This scenario extends the one-repeatable fault scenario to allow at most one component to fail per system area associated with a given fault set. If we assume the fault sets from the example in Section 3.1, then this scenario would allow multiple faults to occur at sensors 10 and 16 as they are from separate fault sets, but once a fault occurs at sensor 10, we could no longer get faults at sensor 9 as it is from the same fault set. The last scenario we consider is the resettable fault scenario. This is designed to capture the situation where at most one fault event from each $Σ_{F i} (i = 1, . . ., m)$ fault set can be handled by the supervisor during each pass through a part of the system, but this ability resets for the next pass. For this to work, we need to be able to detect when the current pass has completed and it is safe for another fault event from the same fault set to occur. We use the fault set’s corresponding set of reset events to achieve this. The idea is that once a reset event has occurred, the current pass can be considered over and it is safe for another fault event to occur.

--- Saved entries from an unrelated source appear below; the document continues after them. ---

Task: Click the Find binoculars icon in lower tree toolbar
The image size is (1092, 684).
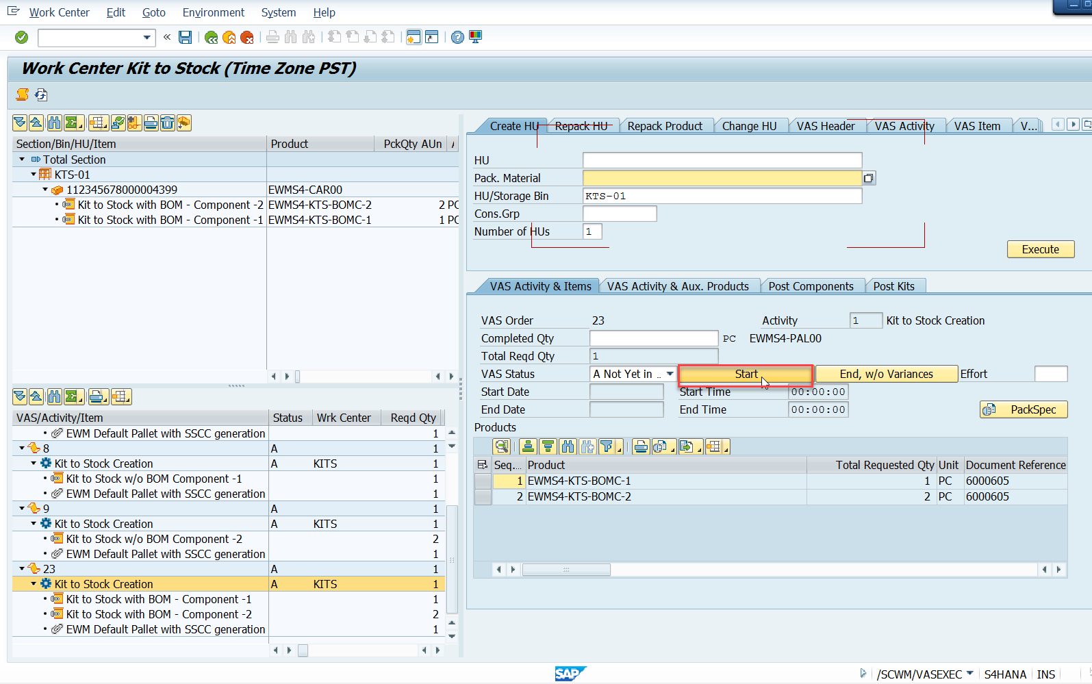Action: click(54, 396)
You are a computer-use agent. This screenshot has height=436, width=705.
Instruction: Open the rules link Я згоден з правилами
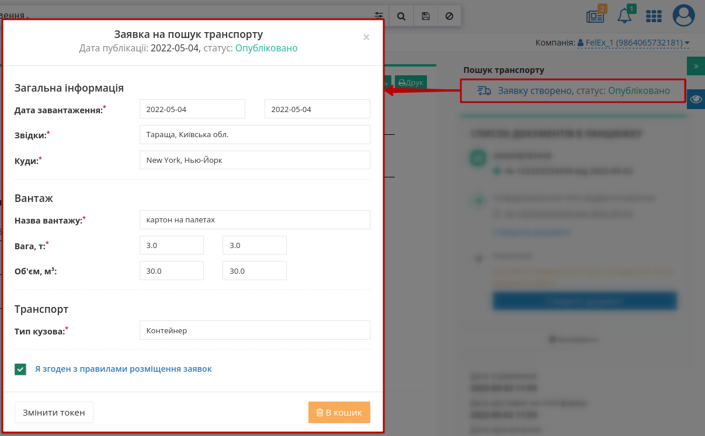click(123, 369)
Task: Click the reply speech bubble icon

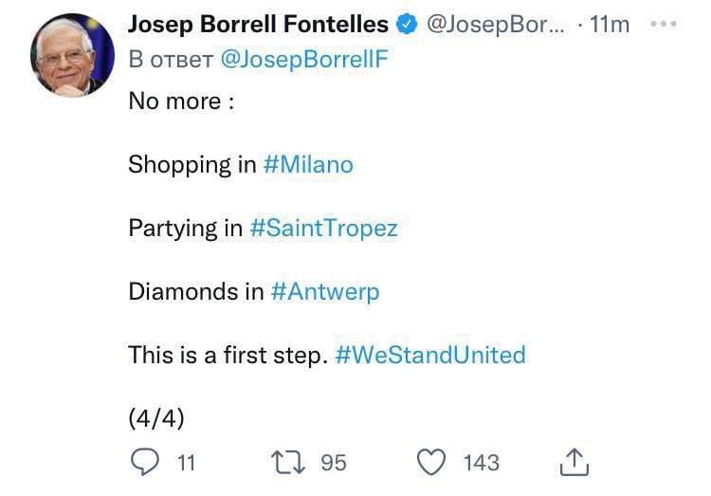Action: (145, 462)
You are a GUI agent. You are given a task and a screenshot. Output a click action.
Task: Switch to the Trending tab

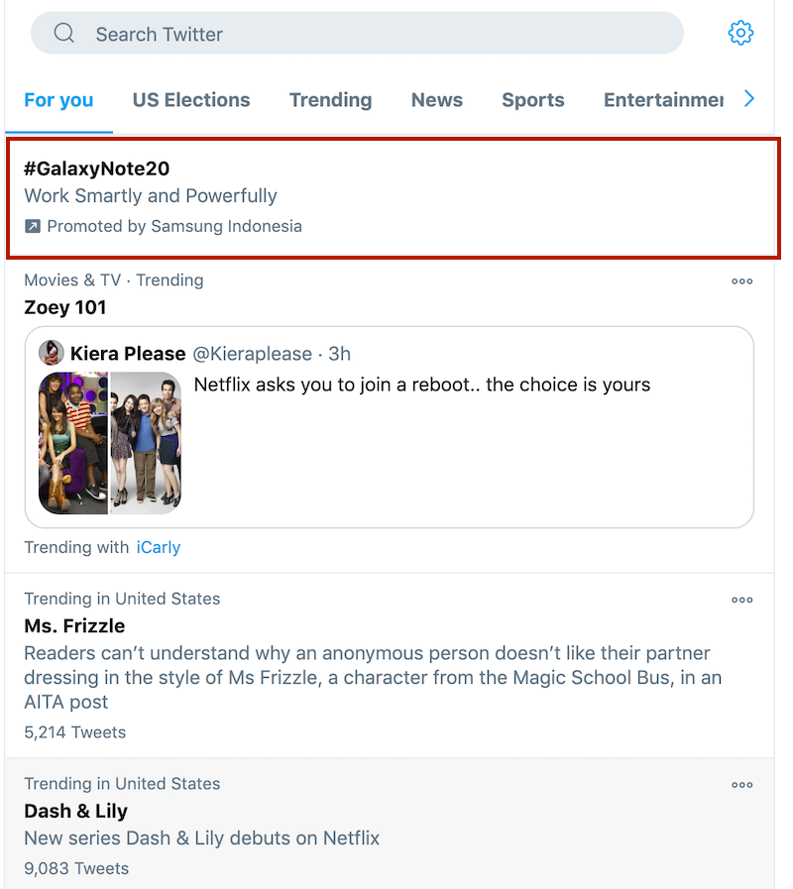pos(330,100)
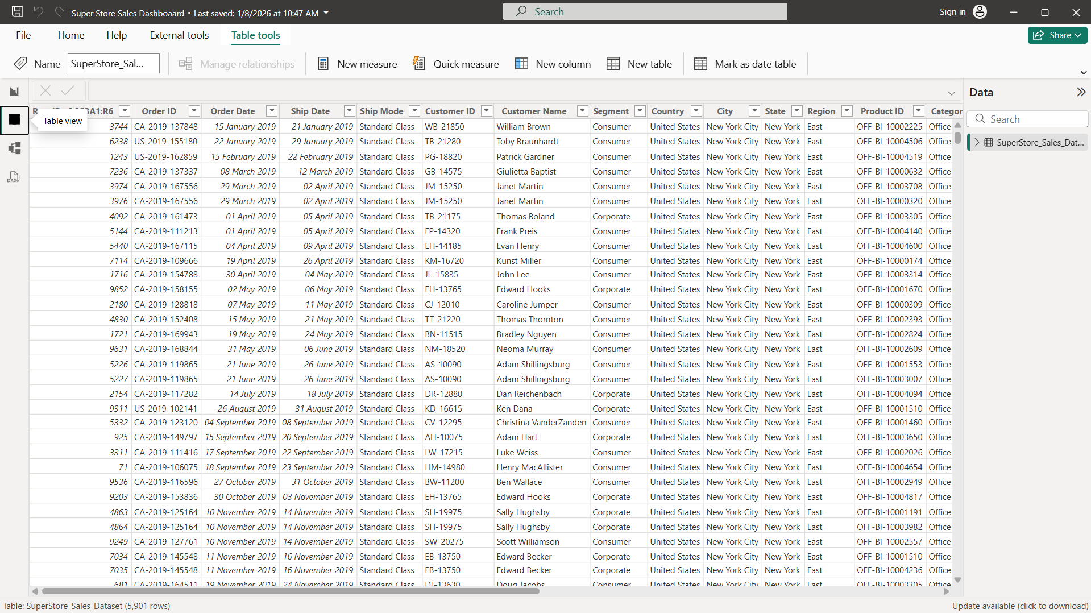Open the Segment column filter dropdown

point(640,111)
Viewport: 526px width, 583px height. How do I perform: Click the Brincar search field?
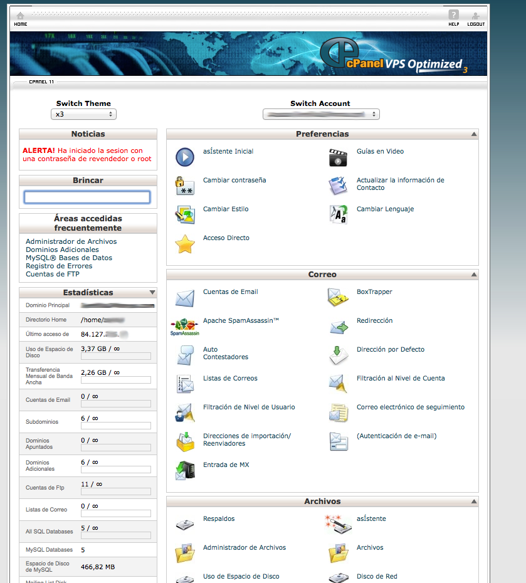tap(87, 197)
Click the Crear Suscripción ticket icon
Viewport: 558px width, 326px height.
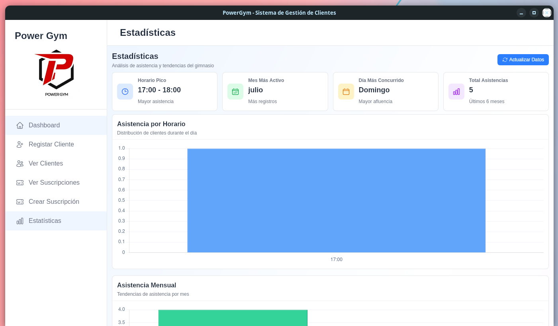(20, 202)
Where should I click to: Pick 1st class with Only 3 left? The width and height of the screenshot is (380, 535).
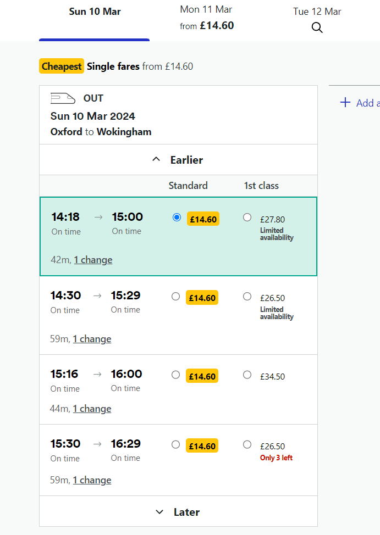(x=247, y=444)
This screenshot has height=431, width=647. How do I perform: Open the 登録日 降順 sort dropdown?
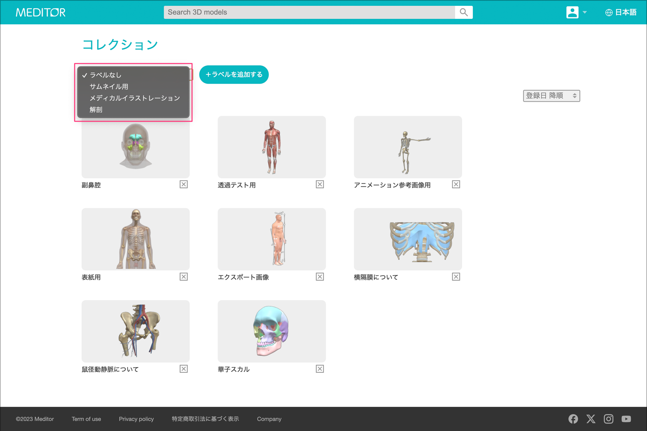[551, 96]
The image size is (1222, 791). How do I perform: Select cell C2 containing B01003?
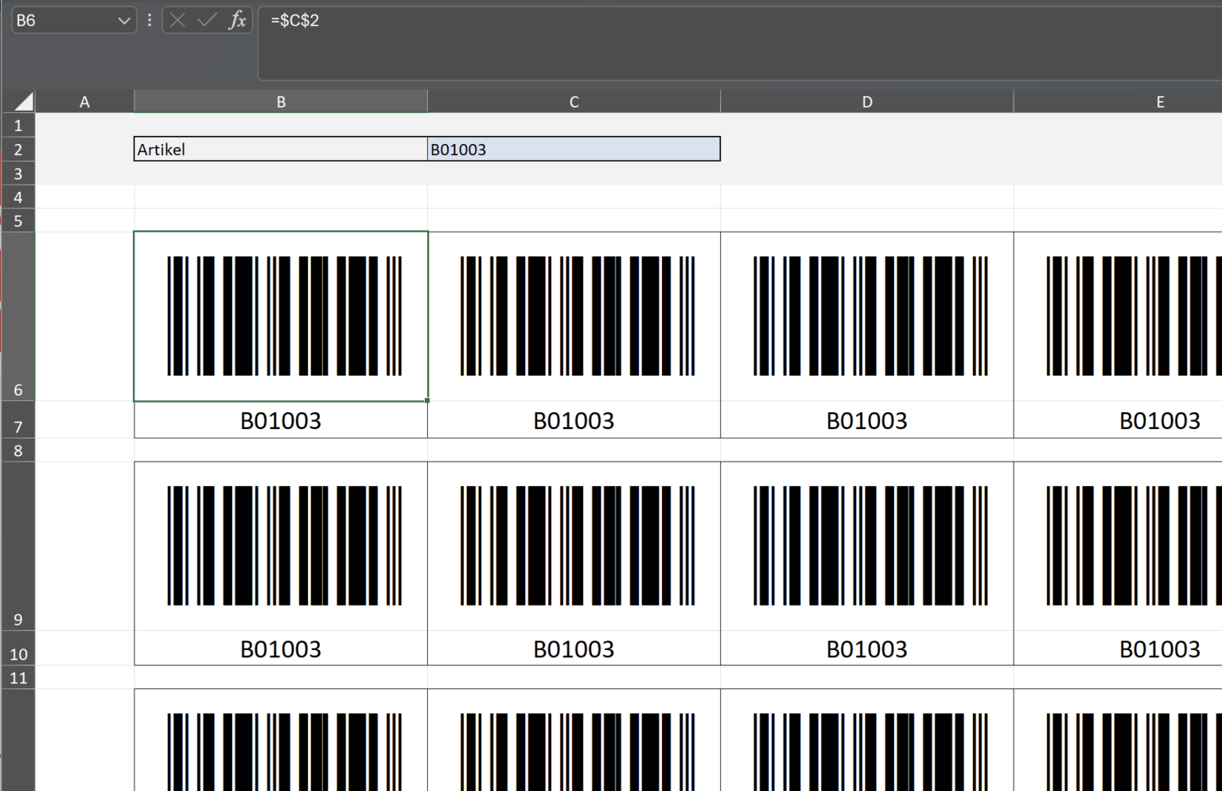coord(574,149)
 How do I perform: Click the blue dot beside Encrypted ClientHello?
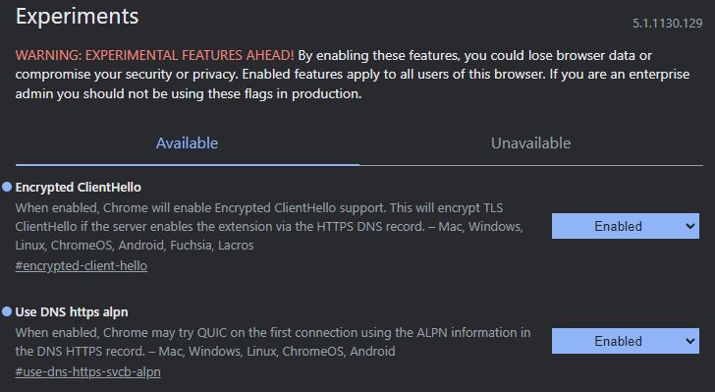click(7, 187)
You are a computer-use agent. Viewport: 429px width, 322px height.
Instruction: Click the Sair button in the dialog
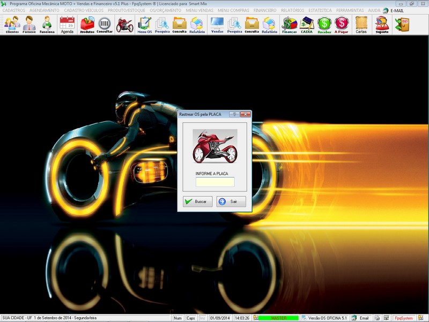click(x=231, y=202)
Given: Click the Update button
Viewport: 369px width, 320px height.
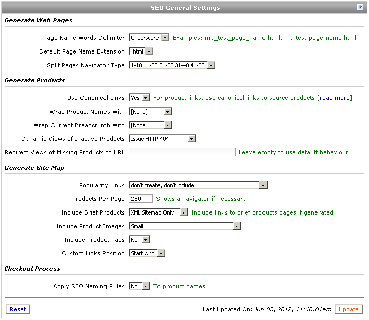Looking at the screenshot, I should (348, 309).
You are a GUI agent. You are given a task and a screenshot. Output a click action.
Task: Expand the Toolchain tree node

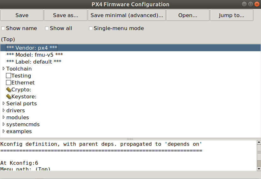tap(4, 69)
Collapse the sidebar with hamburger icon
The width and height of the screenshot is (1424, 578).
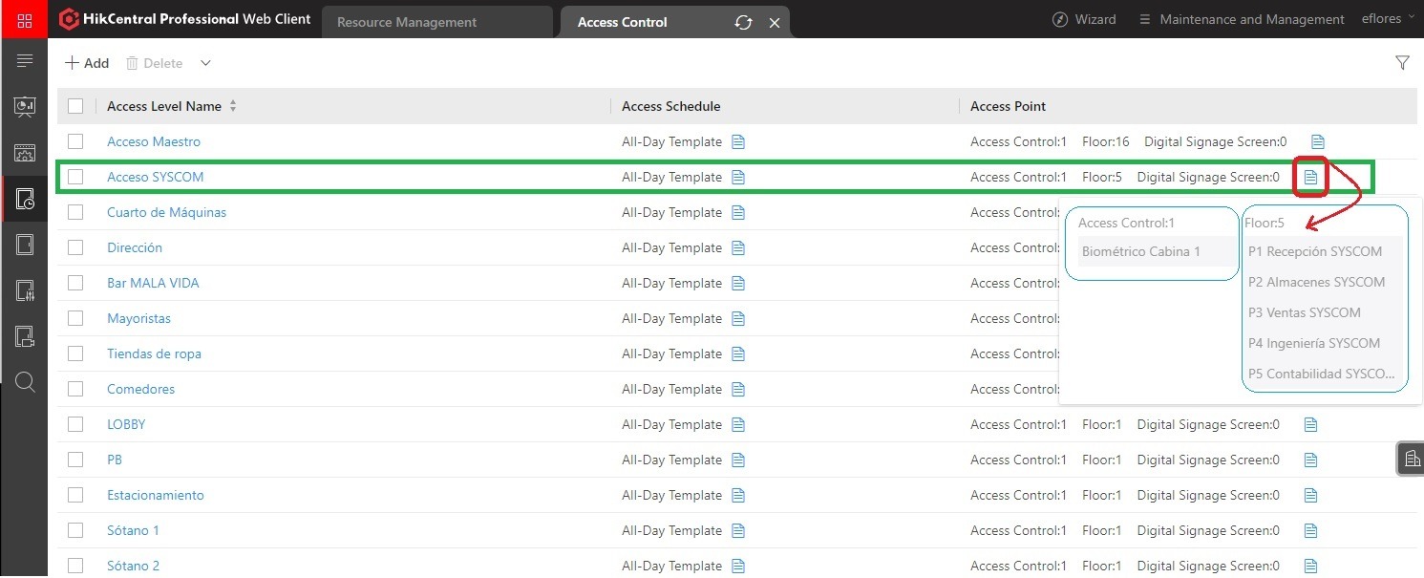(x=25, y=61)
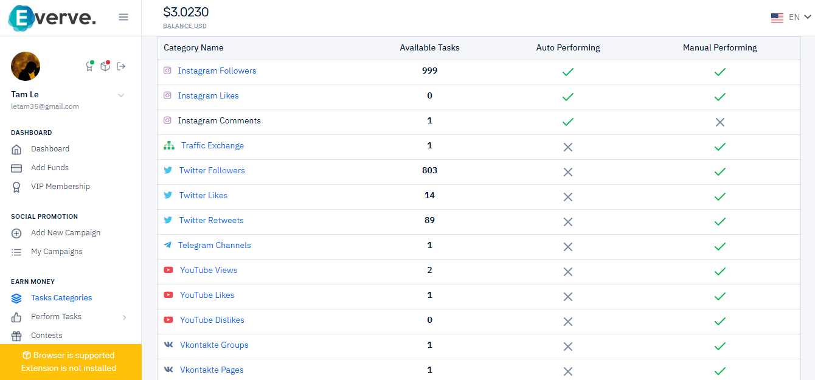Click the Twitter Likes manual performing checkmark
Viewport: 815px width, 380px height.
720,196

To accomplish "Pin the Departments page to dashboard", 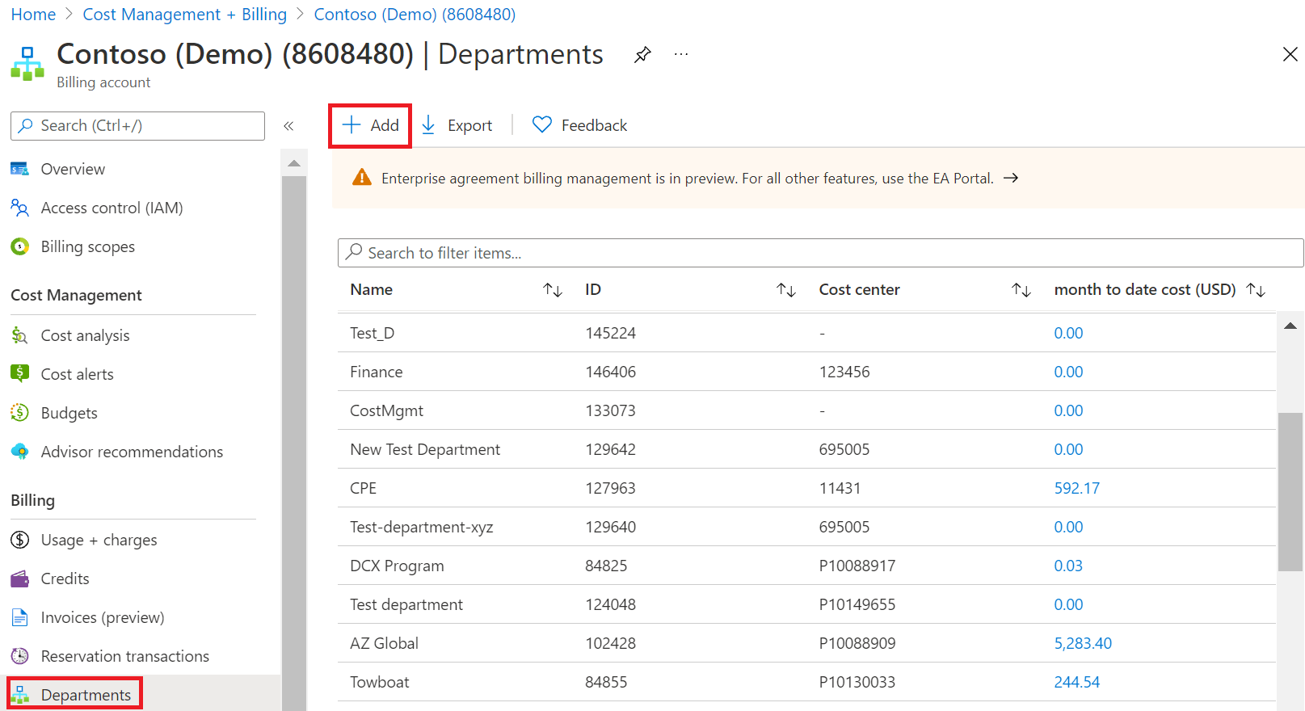I will coord(642,55).
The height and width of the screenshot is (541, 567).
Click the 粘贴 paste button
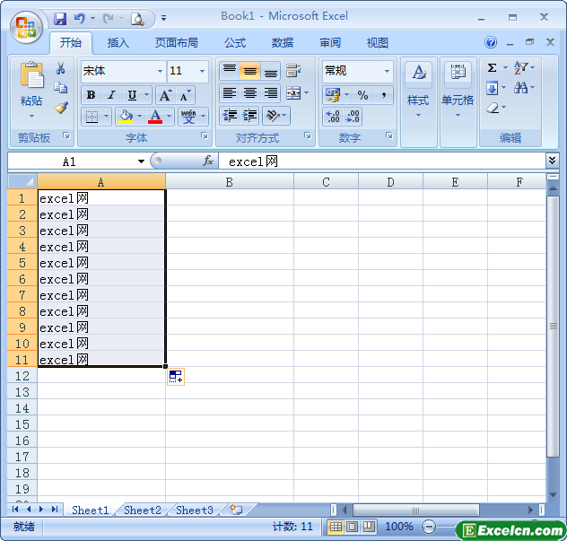[x=31, y=90]
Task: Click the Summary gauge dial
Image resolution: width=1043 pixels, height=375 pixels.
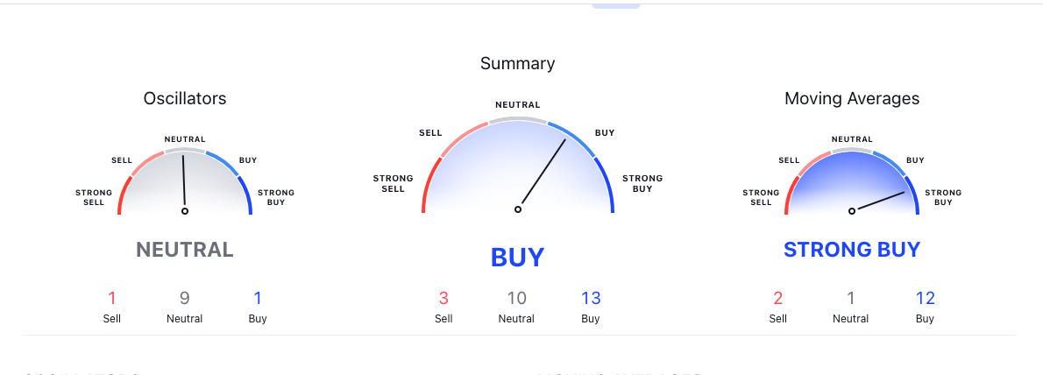Action: (x=517, y=165)
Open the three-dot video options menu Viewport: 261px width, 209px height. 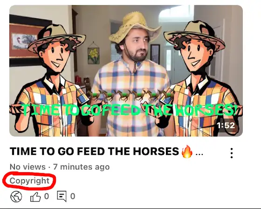point(232,153)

If we continue the above example, we could have sensors 9 and 10 in one fault set, and set the corresponding reset event set to only contain the detection event for sensor 11. If we get a fault event from sensor 9 and 10 in a row, we would be unable to stop the train. However, if we got a fault from sensor 10 only and then the detection event for sensor 11, we would know we could now safely get a second fault event from sensor 9 or 10 (but not both) and still be able to stop the train. Such a supervisor could handle an infinite number of faults from sensors 9 and 10, as long as they don’t both fail during the same pass.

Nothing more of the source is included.